Abstract

Modeling transport phenomena in discretely hierarchical systems can be carried out using any number of upscaling techniques. In this paper, we revisit the method of volume averaging as a technique to pass from a microscopic level of description to a macroscopic one. Our focus is primarily on developing a more consistent and rigorous foundation for the relation between the microscale and averaged levels of description. We have put a particular focus on (1) carefully establishing statistical representations of the length scales used in volume averaging, (2) developing a time–space nonlocal closure scheme with as few assumptions and constraints as are possible, and (3) carefully identifying a sequence of simplifications (in terms of scaling postulates) that explain the conditions for which various upscaled models are valid. Although the approach is general for linear differential equations, we upscale the problem of linear convective diffusion as an example to help keep the discussion from becoming overly abstract.In our efforts, we have also revisited the concept of a closure variable, and explain how closure variables can be based on an integral formulation in terms of Green’s functions.
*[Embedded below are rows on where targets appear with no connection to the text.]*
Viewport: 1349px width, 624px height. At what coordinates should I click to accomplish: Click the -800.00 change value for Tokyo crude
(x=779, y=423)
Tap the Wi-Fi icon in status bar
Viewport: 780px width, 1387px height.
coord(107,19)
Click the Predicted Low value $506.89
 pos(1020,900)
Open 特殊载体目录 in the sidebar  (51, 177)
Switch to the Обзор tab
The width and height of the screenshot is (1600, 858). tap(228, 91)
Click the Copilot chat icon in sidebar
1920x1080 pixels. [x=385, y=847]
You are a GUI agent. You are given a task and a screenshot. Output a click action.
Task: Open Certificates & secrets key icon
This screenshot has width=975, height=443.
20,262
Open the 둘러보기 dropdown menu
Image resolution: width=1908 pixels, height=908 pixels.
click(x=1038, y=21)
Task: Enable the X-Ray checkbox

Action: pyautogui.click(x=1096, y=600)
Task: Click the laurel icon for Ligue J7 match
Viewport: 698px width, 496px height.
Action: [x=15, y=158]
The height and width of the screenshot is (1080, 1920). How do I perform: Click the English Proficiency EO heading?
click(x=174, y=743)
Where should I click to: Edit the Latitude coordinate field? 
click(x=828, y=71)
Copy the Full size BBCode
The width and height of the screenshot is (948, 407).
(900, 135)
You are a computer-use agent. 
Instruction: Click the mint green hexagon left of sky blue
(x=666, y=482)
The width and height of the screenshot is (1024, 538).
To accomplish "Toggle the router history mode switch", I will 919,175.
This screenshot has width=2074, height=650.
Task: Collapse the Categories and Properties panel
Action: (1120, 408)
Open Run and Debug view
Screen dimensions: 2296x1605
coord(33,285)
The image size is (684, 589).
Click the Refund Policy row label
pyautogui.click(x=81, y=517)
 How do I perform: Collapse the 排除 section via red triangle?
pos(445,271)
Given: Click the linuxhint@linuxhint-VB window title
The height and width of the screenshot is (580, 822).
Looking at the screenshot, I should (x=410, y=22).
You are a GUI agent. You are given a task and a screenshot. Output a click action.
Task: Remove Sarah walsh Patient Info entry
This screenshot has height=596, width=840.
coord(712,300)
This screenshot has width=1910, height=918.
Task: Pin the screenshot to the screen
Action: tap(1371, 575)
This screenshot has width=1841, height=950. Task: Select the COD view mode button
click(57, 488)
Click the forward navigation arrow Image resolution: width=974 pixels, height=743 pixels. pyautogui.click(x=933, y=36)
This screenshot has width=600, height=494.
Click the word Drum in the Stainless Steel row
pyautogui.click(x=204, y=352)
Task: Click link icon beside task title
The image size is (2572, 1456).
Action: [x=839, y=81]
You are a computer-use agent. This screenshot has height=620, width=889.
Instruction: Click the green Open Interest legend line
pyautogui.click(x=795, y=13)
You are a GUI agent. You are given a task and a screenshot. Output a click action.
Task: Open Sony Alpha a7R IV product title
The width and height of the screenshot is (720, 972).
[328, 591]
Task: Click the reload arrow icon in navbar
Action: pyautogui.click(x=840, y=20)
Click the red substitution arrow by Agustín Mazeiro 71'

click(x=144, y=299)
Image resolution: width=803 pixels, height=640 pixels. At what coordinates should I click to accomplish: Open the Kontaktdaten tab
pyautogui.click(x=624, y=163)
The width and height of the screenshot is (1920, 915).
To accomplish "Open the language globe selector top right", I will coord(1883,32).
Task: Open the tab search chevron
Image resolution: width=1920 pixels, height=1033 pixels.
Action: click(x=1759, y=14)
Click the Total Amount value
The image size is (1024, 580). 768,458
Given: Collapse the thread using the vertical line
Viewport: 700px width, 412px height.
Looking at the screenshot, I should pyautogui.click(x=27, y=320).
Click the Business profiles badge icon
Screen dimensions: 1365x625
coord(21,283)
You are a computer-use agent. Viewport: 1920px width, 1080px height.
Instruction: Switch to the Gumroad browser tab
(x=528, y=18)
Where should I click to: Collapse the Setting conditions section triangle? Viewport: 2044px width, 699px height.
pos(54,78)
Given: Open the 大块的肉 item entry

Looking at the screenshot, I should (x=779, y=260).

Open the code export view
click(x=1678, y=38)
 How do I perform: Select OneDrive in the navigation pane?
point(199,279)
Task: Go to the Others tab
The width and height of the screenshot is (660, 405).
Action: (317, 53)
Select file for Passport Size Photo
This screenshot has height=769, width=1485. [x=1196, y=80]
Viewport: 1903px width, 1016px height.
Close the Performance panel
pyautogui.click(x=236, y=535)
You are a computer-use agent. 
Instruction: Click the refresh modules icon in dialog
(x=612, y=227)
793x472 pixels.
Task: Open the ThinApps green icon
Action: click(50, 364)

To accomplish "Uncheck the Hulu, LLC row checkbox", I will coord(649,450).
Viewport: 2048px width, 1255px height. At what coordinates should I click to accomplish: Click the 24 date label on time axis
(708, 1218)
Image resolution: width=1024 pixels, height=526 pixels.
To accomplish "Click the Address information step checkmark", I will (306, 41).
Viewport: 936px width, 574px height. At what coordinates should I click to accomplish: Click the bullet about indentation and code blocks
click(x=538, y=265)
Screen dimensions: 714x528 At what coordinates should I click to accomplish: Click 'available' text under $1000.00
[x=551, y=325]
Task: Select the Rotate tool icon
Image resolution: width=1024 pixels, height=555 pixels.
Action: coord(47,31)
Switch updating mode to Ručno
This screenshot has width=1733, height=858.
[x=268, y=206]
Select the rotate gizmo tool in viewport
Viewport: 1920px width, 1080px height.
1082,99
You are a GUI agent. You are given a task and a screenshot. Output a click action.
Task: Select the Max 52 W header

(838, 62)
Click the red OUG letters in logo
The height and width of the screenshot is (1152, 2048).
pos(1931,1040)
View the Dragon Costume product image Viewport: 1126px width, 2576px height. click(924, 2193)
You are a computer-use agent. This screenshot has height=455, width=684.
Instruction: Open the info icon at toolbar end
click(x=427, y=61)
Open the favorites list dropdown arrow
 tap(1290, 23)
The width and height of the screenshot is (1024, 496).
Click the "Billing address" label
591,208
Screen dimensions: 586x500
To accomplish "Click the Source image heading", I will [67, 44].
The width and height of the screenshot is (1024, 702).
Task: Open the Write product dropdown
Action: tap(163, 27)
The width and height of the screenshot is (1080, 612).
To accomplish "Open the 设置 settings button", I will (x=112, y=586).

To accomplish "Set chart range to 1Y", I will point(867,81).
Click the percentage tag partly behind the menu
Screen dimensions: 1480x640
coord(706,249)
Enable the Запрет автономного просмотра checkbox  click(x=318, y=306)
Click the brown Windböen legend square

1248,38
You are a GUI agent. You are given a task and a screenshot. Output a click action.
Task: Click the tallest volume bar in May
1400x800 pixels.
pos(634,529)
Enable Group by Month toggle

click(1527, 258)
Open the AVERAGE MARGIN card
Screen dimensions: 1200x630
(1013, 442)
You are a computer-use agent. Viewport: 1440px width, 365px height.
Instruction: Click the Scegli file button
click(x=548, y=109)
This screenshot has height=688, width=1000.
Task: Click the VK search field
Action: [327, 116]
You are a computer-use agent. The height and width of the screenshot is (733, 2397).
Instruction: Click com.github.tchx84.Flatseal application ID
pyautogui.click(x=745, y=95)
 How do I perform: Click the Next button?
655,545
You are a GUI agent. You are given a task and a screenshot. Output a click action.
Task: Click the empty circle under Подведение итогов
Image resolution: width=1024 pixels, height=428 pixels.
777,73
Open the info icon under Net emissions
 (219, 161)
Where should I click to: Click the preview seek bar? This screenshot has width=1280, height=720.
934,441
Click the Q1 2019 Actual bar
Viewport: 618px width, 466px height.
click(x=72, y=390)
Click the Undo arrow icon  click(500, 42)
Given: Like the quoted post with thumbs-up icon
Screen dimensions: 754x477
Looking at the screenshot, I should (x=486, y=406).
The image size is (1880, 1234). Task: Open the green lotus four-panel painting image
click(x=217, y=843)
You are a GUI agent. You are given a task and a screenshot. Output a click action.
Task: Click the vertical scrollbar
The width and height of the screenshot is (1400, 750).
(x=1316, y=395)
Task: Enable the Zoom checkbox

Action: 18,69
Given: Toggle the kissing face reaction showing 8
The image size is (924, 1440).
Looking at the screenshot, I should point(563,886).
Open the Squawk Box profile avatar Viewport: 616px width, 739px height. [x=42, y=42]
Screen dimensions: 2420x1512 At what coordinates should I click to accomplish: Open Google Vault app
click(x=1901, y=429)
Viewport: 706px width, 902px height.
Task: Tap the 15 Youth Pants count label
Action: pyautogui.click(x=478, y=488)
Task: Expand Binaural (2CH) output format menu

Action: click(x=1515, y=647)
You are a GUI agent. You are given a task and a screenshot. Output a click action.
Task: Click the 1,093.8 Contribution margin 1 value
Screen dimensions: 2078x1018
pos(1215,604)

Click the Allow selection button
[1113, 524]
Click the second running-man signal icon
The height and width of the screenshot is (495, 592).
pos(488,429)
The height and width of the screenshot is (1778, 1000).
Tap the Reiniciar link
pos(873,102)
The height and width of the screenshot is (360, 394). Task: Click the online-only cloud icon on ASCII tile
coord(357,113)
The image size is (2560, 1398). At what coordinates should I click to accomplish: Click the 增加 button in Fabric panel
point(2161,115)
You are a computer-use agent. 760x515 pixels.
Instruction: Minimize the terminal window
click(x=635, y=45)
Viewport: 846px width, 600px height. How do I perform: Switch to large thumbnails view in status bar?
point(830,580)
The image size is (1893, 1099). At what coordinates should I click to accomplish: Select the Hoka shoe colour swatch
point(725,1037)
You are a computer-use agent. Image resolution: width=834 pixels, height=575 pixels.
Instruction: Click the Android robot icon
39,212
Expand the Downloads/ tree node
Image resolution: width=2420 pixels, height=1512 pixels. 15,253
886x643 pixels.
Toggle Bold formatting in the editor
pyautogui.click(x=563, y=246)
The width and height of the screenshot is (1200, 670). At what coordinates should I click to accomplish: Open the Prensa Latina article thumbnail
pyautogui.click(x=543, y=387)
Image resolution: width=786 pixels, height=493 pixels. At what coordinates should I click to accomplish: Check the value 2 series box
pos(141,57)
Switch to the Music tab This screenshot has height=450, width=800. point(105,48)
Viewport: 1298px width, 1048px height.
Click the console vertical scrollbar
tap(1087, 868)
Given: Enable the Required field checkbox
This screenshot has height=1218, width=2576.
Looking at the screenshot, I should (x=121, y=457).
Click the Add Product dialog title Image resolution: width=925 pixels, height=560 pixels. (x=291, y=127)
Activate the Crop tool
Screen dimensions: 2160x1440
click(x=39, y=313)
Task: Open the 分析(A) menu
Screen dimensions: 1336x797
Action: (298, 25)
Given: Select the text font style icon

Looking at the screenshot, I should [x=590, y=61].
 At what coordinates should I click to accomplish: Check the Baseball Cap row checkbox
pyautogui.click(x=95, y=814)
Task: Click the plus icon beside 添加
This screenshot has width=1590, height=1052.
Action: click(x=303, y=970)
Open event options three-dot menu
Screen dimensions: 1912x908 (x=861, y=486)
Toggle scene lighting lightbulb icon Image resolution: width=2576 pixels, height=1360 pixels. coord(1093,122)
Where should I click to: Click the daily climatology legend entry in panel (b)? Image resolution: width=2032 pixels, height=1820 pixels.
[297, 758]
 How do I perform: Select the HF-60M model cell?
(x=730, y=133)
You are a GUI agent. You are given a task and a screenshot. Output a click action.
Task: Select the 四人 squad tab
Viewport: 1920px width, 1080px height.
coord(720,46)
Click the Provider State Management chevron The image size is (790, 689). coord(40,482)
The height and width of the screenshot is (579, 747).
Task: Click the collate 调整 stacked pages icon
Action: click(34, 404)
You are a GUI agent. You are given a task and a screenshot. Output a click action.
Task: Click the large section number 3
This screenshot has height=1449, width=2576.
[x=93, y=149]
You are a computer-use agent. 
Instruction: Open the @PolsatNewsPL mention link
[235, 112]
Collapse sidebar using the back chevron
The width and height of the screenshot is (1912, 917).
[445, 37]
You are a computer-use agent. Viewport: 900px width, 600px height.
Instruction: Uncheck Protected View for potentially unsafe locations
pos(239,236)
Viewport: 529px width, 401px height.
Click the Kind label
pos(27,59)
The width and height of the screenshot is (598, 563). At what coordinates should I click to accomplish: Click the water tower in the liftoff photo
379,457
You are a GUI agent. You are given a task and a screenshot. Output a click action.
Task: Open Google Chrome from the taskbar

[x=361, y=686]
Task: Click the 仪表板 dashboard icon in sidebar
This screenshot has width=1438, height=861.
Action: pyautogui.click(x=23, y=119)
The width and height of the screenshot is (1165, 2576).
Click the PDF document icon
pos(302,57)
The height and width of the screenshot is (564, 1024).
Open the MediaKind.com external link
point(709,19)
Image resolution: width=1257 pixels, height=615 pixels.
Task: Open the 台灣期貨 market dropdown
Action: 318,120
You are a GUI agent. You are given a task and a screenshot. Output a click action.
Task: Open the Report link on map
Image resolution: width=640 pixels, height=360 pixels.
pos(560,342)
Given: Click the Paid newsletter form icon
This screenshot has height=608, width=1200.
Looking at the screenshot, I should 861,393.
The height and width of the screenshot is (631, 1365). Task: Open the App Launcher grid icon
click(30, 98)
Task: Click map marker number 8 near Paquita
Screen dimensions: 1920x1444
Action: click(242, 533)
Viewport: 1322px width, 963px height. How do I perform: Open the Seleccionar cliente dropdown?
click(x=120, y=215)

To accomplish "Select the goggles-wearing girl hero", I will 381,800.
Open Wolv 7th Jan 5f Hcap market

In such a framework, a closure variable then represents the integration (in time and space) of the associated Green’s functions that describe the influence of the average sources over the spatial deviations. The approach using Green’s functions has utility not only in formalizing the method of volume averaging, but by clearly identifying how the method can be extended to transient and time or space nonlocal formulations.In addition to formalizing the upscaling process using Green’s functions, we also discuss the upscaling process itself in some detail to help foster improved understanding of how the process works. Discussion about the role of scaling postulates in the upscaling process is provided, and poised, whenever possible, in terms of measurable properties of (1) the parameter fields (including the indicator fields describing the medium geometry) associated with the transport phenomenon of interest, and (2) measurable properties of the independent variable itself. To highlight the relevance of this interpretation we study the benchmark problem of linear nonlocal diffusion in porous media.